I think MIL has been thinking that the Republican party was the last hope for redemption for our nation. I've come to the conclusion that it's not a president that defines our country- it's us as a people and as individuals. My life has been far more impacted by the actions of individuals around me than by any president. My in-laws' failure to teach their kids about money and life did far more harm for us than any of the economic policies from any president. Malamute's ex-boss' refusal to pay us for the work he did in September impacted us more than a recession. On the other side, information we found from a number of sources about raw and vegan eating along with food sensitivities have done more to help our family's health than any universal healthcare plan Obama (or Romney) have come up with. Same with a great chiropractor and the Dr. Christopher's herbal formulas for Duckling's spina bifida. Books on success and positive thinking have done more to create job opportunities for our family than any legislation. Ultimately, I believe it's up to each of us to create the kind of life we want and to "be the change we wish to see in the world." No president can make your life better.

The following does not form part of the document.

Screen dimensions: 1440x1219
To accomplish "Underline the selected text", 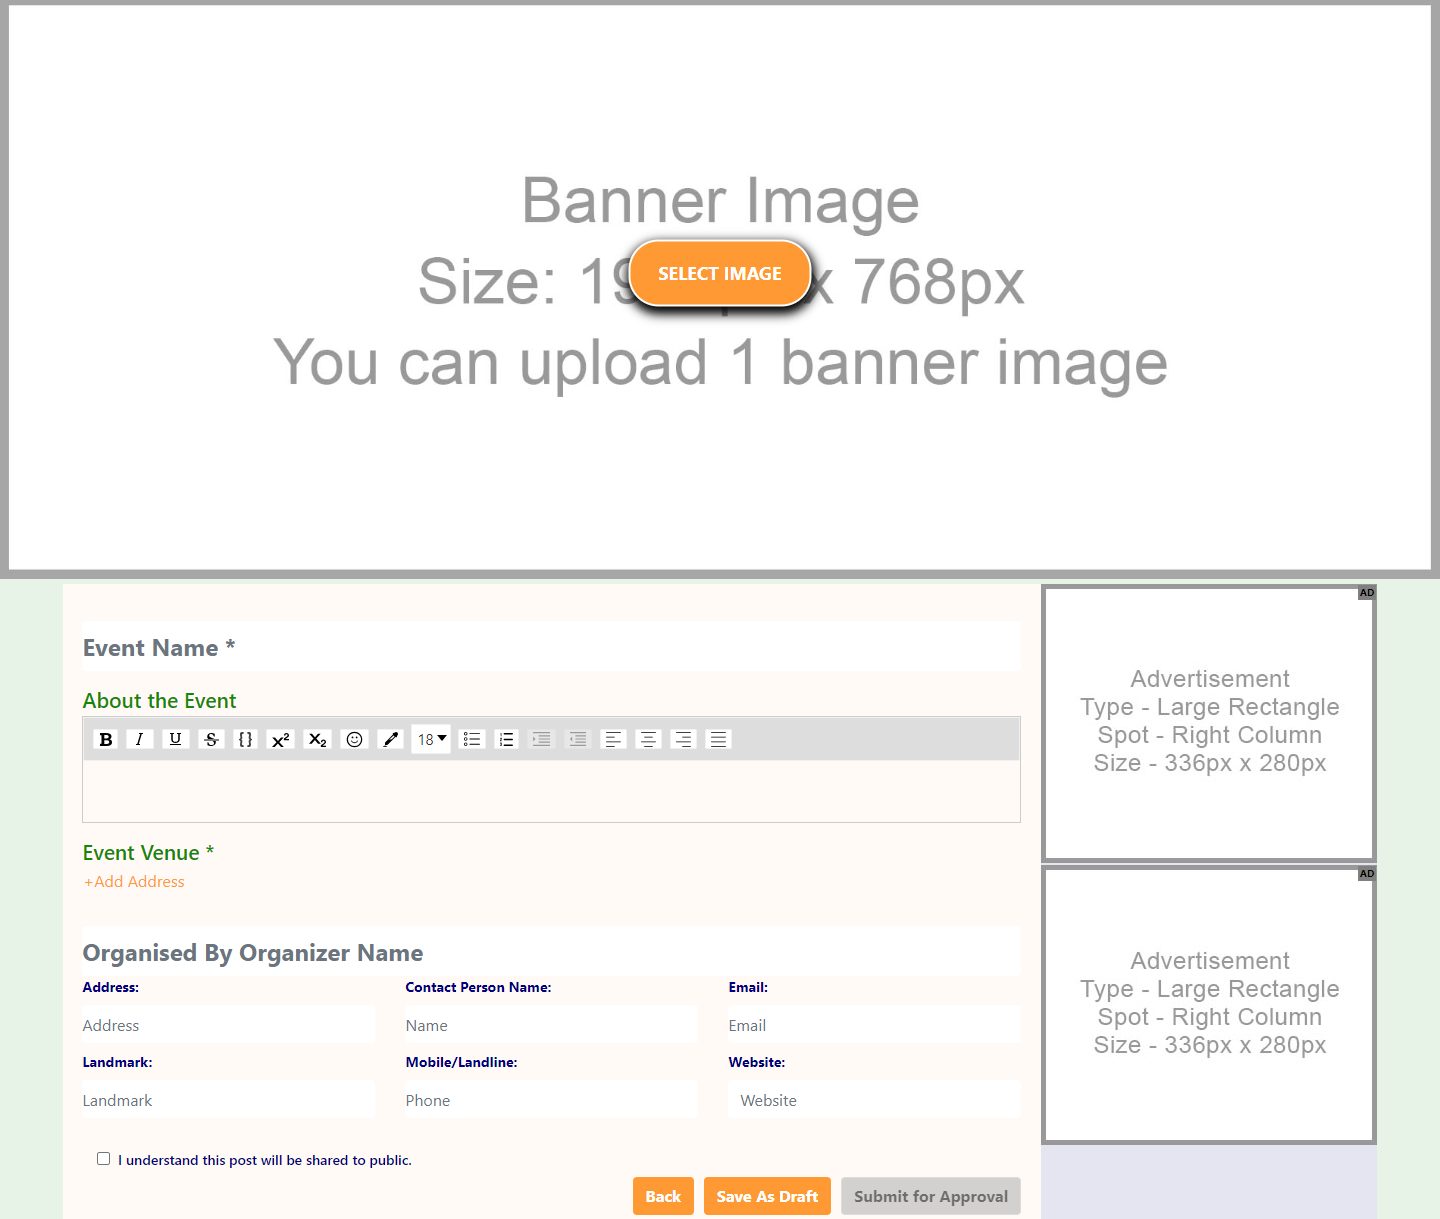I will coord(175,739).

My life has been impacted for the better by the number of people who have bought local and organic produce thereby creating more of a demand and greater availability. They built a new hospital not far from where I live and sent out all sorts of info about how the maternity wing has adjustable beds, birthing balls, birthing bars, and nicer rooms, a direct result of a number of women turning to midwives who offer the same services. I donate to charities who actually rescue women and girls from sex-trafficking and provide emotional counseling and career guidance and training to help them move on with their lives, something we don't need to wait for legislation to make a reality.

Also, I really don't think the country is totally headed down the toilet. Montana and Alabama both passed nullification measures for "Obamacare". Other states have passed measures about marijuana and then take a look at the number of states that have passed pro- or anti- same sex marriage legislation. Now, I have no desire to use marijuana or get a same-sex marriage, but I support the right of the people of these states to decide what they want to see happen in their states. I don't think we should have blanket legislation from the federal government for most things. And hey, if you don't like the laws, work to get people to see your perspective or move elsewhere if you choose. (One reason I don't want to move to Alabama, for example, is their strict anti-midwife laws. I don't agree with them, but I support the state of Alabama's right to set its own laws and I don't want a federal amendment forcing all states to OK home birth.) With the number of controversial issues coming up, people seem to be taking more initiative on the state level to decide things for themselves.

As for our little family, we make the decision about how to use our finances, educate our children, take care of our health, and to treat each other with love, kindness and respect. And no matter what happens, that will put us in a good spot. No one can take away our ability to choose how we will react to our circumstances.